Task prompt> Count how many lines of the material contain the string "Instruction", matching case exactly. Reply with only the number.

Dataset records>
_____
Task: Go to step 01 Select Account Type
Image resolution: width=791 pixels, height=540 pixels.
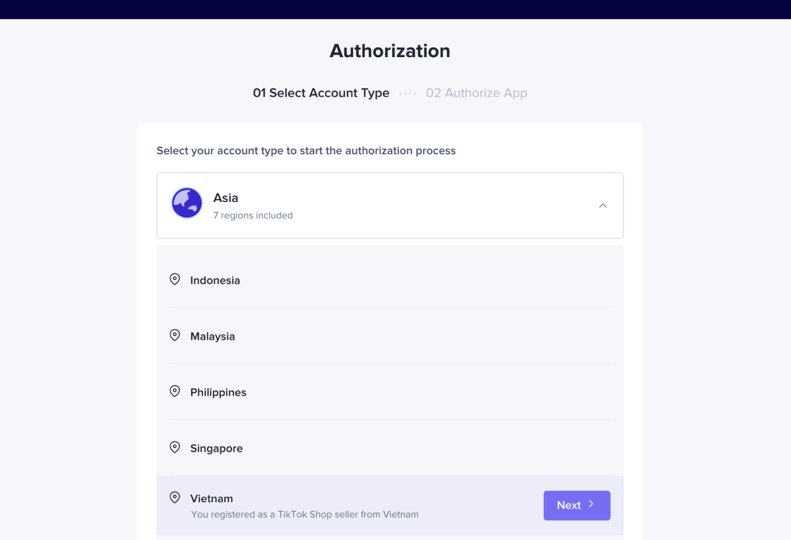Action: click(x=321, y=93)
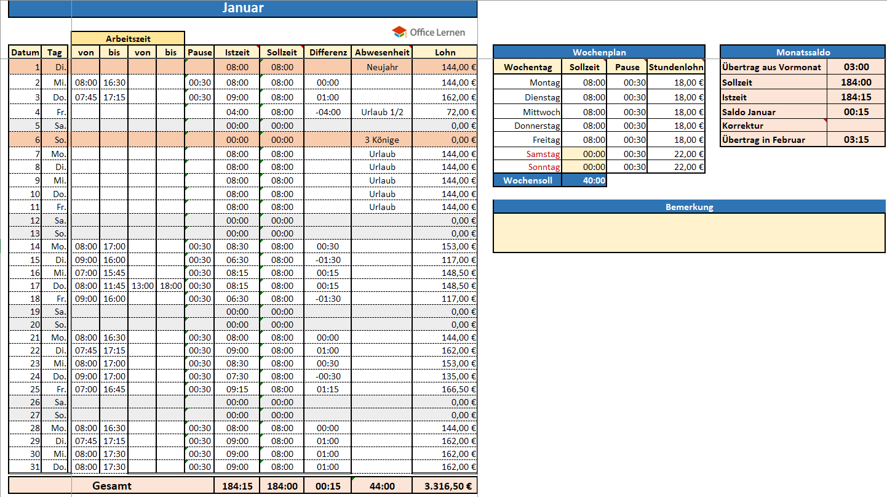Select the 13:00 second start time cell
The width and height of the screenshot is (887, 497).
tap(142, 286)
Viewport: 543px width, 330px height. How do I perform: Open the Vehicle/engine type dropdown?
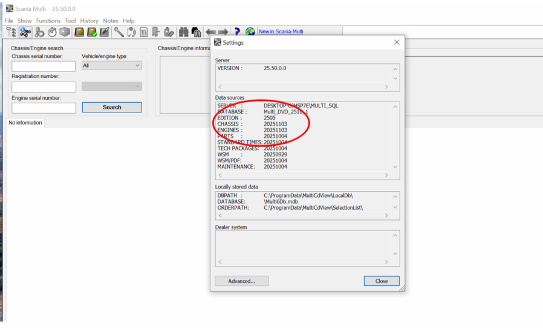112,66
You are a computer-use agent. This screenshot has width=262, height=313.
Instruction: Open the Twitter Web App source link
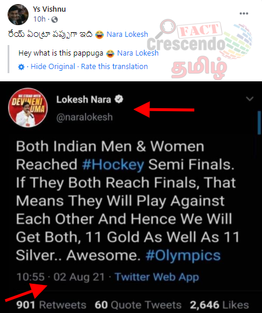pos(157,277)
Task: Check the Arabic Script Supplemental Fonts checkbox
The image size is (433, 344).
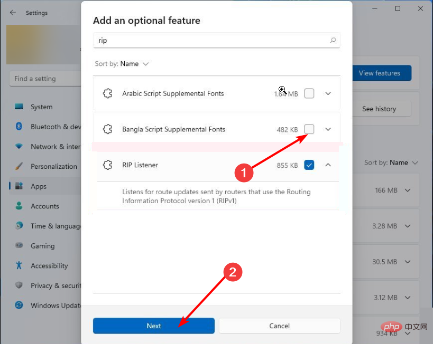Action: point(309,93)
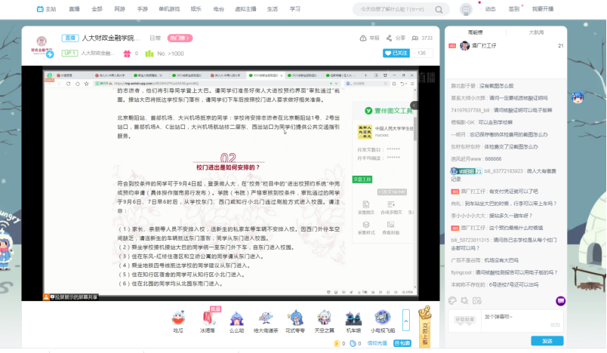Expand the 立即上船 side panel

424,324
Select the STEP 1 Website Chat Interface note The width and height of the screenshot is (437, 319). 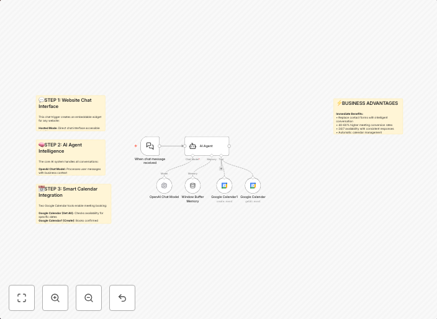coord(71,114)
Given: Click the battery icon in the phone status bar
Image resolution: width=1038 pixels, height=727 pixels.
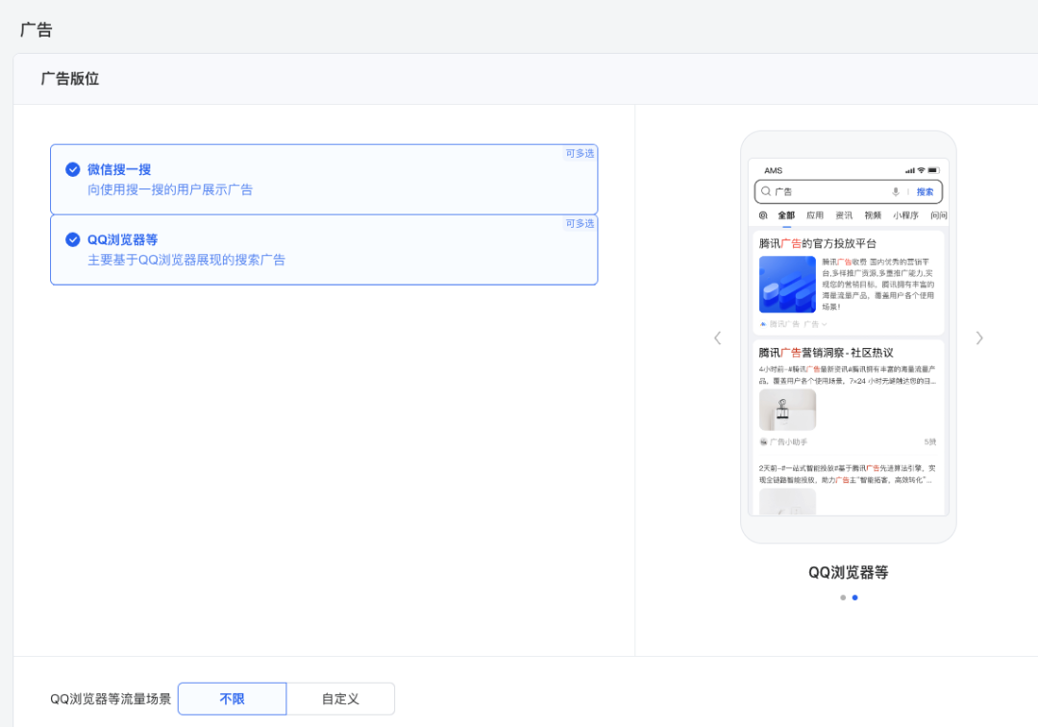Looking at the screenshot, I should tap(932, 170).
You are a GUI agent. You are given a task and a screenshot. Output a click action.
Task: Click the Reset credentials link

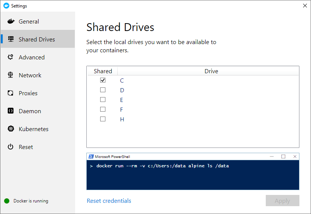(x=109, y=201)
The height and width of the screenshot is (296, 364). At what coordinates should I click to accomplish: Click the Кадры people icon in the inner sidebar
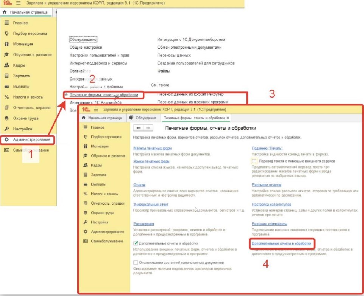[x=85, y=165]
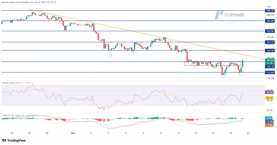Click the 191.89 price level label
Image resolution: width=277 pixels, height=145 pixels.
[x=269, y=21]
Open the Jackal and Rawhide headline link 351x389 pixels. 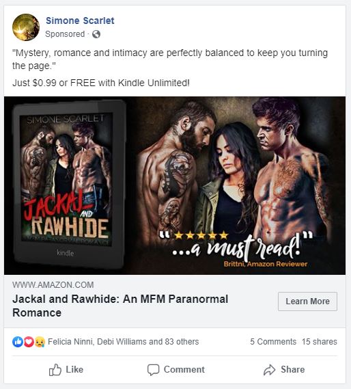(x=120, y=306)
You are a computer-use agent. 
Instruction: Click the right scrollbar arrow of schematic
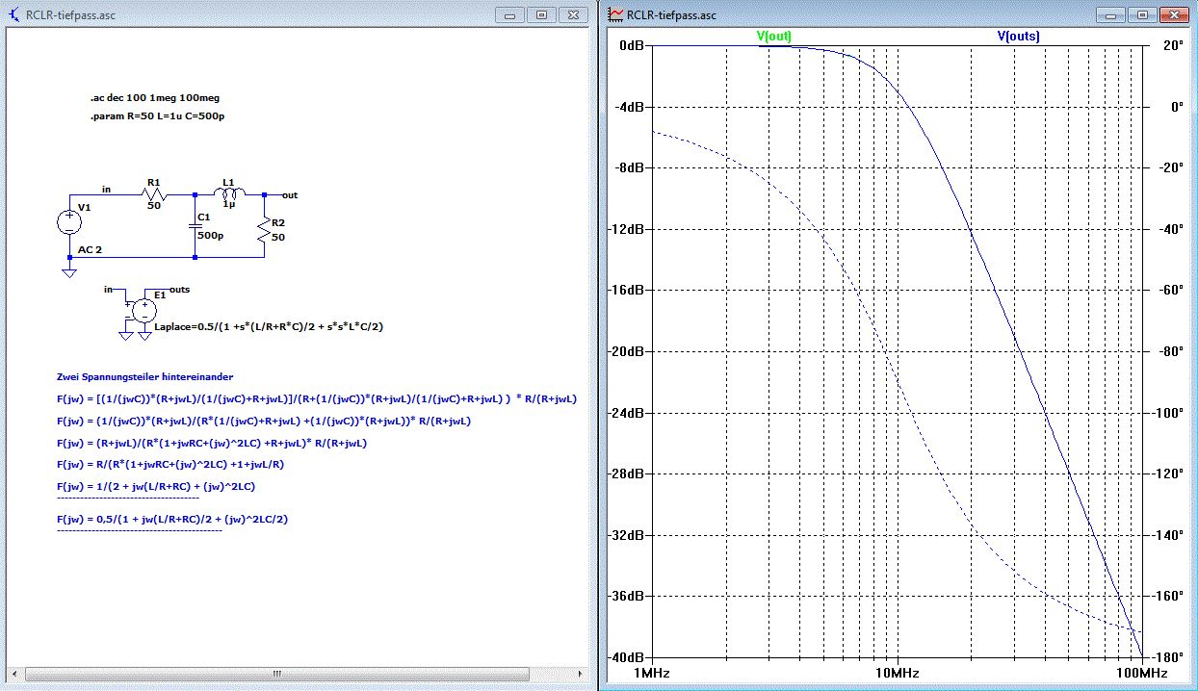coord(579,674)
_____
Task answer> 2